Element and text position data
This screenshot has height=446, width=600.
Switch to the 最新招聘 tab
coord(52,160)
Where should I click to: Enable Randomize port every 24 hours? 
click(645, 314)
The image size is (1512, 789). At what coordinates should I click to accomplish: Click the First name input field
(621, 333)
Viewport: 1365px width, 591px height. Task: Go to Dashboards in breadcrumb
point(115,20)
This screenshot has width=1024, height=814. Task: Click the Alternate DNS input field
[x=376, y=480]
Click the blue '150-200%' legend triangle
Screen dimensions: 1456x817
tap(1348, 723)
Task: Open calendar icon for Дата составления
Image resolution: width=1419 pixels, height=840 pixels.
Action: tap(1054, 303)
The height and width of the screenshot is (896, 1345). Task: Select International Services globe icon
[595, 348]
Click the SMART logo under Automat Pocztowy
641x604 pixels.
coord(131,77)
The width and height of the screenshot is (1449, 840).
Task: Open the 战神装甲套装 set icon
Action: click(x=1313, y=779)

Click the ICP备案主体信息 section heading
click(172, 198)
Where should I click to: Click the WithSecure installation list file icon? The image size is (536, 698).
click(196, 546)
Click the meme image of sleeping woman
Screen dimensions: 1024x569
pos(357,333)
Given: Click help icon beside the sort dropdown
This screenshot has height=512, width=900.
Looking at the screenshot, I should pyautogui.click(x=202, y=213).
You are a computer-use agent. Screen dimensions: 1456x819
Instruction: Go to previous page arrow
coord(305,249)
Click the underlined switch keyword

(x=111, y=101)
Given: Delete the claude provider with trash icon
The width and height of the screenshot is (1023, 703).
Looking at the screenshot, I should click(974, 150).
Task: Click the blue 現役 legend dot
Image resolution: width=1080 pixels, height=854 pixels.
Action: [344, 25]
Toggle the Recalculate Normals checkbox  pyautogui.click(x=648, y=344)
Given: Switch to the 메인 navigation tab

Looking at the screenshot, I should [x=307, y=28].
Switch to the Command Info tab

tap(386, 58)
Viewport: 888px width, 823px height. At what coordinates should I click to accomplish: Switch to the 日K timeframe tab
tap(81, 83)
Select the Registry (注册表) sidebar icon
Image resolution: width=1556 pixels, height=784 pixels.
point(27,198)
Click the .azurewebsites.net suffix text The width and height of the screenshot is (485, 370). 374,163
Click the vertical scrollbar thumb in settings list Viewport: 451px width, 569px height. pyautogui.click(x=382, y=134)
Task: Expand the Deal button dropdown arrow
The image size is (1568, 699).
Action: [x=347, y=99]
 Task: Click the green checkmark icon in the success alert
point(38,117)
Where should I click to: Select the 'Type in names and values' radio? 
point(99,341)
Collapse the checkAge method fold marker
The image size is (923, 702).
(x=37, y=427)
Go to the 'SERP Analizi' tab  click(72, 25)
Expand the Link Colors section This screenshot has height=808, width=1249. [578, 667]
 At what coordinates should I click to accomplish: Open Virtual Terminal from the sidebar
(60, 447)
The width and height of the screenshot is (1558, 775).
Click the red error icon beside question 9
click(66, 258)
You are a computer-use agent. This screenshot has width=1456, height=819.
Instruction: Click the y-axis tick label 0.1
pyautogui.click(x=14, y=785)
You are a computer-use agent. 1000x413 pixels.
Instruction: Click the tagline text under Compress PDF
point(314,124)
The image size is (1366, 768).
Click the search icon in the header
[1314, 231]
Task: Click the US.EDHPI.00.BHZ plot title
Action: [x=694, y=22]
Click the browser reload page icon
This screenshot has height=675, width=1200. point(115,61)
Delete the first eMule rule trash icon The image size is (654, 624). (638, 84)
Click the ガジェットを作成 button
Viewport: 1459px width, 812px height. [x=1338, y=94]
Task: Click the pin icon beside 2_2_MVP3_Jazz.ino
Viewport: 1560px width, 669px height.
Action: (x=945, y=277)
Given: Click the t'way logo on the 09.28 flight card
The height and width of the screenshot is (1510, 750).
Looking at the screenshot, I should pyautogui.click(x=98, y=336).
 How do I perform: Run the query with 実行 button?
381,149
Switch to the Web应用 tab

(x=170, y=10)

WHAT IS BEING ASKED: Copy the material verbatim from the line containing "Task: Open calendar icon for Дата составления" through the line containing "Action: [x=347, y=99]", including both of those lines.

EXERCISE SOLUTION:
Task: Open calendar icon for Дата составления
Image resolution: width=1419 pixels, height=840 pixels.
Action: tap(1054, 303)
The height and width of the screenshot is (896, 1345). Task: Select International Services globe icon
[595, 348]
Click the SMART logo under Automat Pocztowy
641x604 pixels.
coord(131,77)
The width and height of the screenshot is (1449, 840).
Task: Open the 战神装甲套装 set icon
Action: click(x=1313, y=779)

Click the ICP备案主体信息 section heading
click(172, 198)
Where should I click to: Click the WithSecure installation list file icon? The image size is (536, 698).
click(196, 546)
Click the meme image of sleeping woman
Screen dimensions: 1024x569
pos(357,333)
Given: Click help icon beside the sort dropdown
This screenshot has height=512, width=900.
Looking at the screenshot, I should pyautogui.click(x=202, y=213).
You are a computer-use agent. Screen dimensions: 1456x819
Instruction: Go to previous page arrow
coord(305,249)
Click the underlined switch keyword

(x=111, y=101)
Given: Delete the claude provider with trash icon
The width and height of the screenshot is (1023, 703).
Looking at the screenshot, I should click(974, 150).
Task: Click the blue 現役 legend dot
Image resolution: width=1080 pixels, height=854 pixels.
Action: [344, 25]
Toggle the Recalculate Normals checkbox  pyautogui.click(x=648, y=344)
Given: Switch to the 메인 navigation tab

Looking at the screenshot, I should [x=307, y=28].
Switch to the Command Info tab

tap(386, 58)
Viewport: 888px width, 823px height. At what coordinates should I click to accomplish: Switch to the 日K timeframe tab
tap(81, 83)
Select the Registry (注册表) sidebar icon
Image resolution: width=1556 pixels, height=784 pixels.
point(27,198)
Click the .azurewebsites.net suffix text The width and height of the screenshot is (485, 370). 374,163
Click the vertical scrollbar thumb in settings list Viewport: 451px width, 569px height. pyautogui.click(x=382, y=134)
Task: Expand the Deal button dropdown arrow
The image size is (1568, 699).
Action: [x=347, y=99]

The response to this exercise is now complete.